**PASSAGE PROVIDED**
For many, Mr d'Escoto's push to democratise the world body together with barbs directed against the United States mean he is isolating himself from effecting real change. Addressing diplomats in New York, Mr d'Escoto said "breaches of the peace and threats to international peace and security are being perpetrated by some members of the Security Council that seem unable to break what appears like an addiction to war".

"In the case of some of those members, the veto privilege seems to have gone to their heads and has confused them to the point of making them think they are entitled to do as they please without consequence," he added. Advocating on behalf of "the dispossessed of the world", Mr d'Escoto announced plans to revamp the World Bank and the International Monetary Fund while criticising the bodies for being "controlled by the United States and Europe".

**TASKS TO COMPLETE**
A) Translate this sentence from the passage on Mr d'Escoto's remarks into Spanish: "For many, Mr d'Escoto's push to democratise the world body together with barbs directed against the United States mean he is isolating himself from effecting real change."
B) Extend the passage on Mr d'Escoto's remarks with a further paragraph that picks up after its final sentence.
The data that follows is separate material and is unrelated to the passage on Mr d'Escoto's remarks.

**SUPPLIED ENTRIES**
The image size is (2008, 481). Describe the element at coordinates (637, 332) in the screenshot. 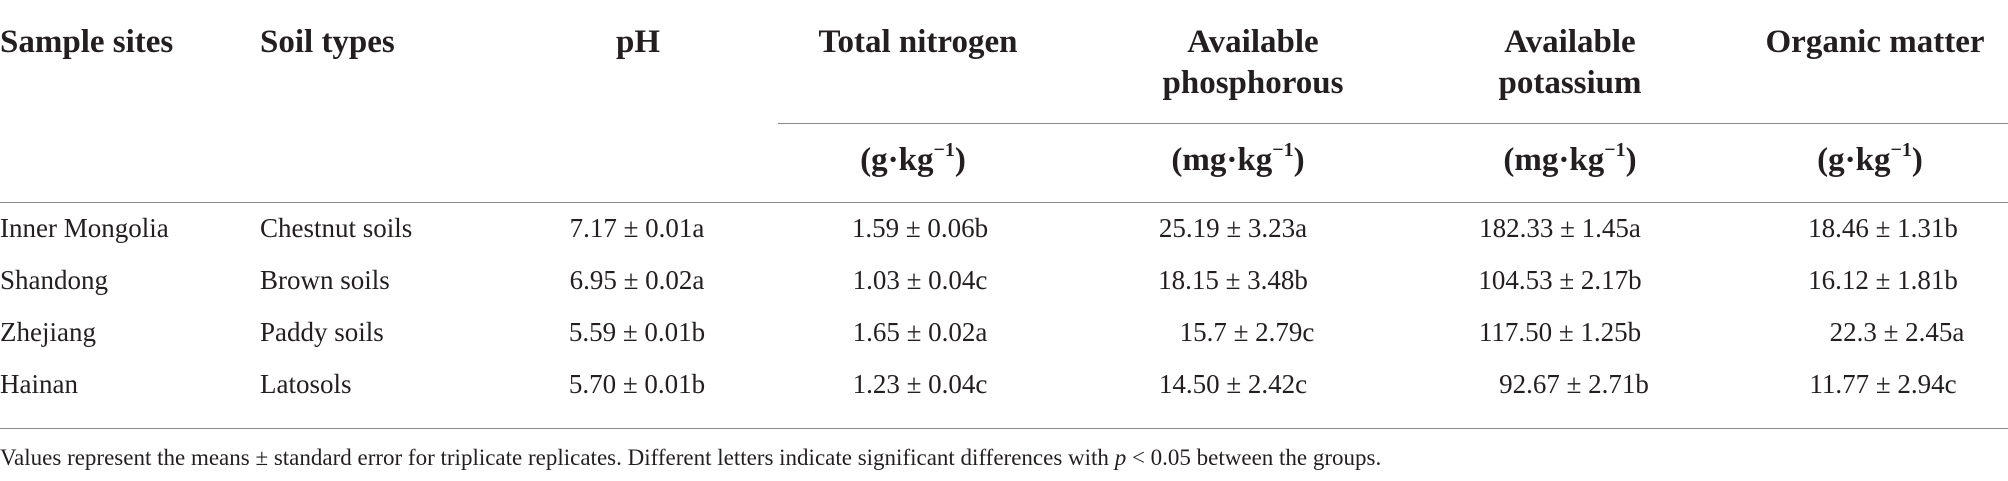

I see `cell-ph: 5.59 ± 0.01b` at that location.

...

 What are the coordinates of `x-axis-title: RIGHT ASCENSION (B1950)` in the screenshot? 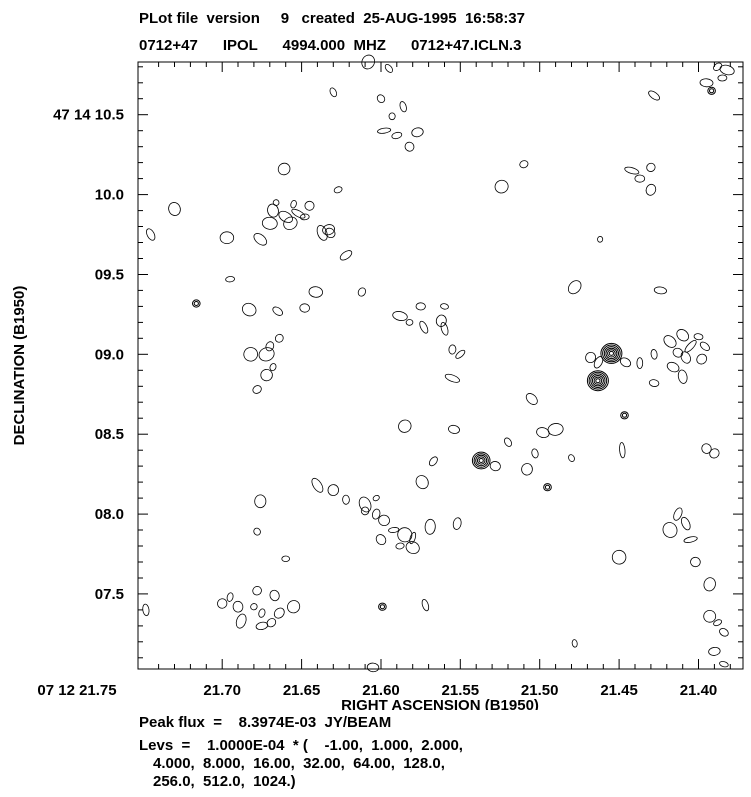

**EXPECTED RESPONSES**
A) Para muchos, el empeño del Sr. d'Escoto en democratizar el organismo mundial, junto con las pullas dirigidas contra los Estados Unidos, significa que se está aislando de la posibilidad de lograr un cambio real.

B)
His most dramatic proposal could see votes from the General Assembly become binding as international law, while at present it only controls the UN budget and serves as a global debating chamber. This would put the 192-member body on par with the Security Council, which is dominated by the five permanent members, Britain, France, Russia, China and the United States. "Take for instance, the 45-year-old United States embargo against Cuba," Mr d'Escoto said on Tuesday. "Even with a majority as overwhelming as 184 votes to four, this patently unjust and universally repudiated embargo remains firmly in place.

"If the opinion of more than 95 per cent of the membership of the United Nations can be so casually ignored, of what use is the General Assembly?" The new president's analysis will likely win him favour with millions from around the world. Employing the phrase "state-sponsored terrorism", often a euphemism for Israeli aggression, could make him a champion on the Arab street. But critics say his bias is already evident. While implying Washington has spent "trillions of dollars ? on wars and aggression", Mr d'Escoto characterises violence in the Caucuses as perpetrated by Georgia against South Ossetia without laying blame at Russia's door.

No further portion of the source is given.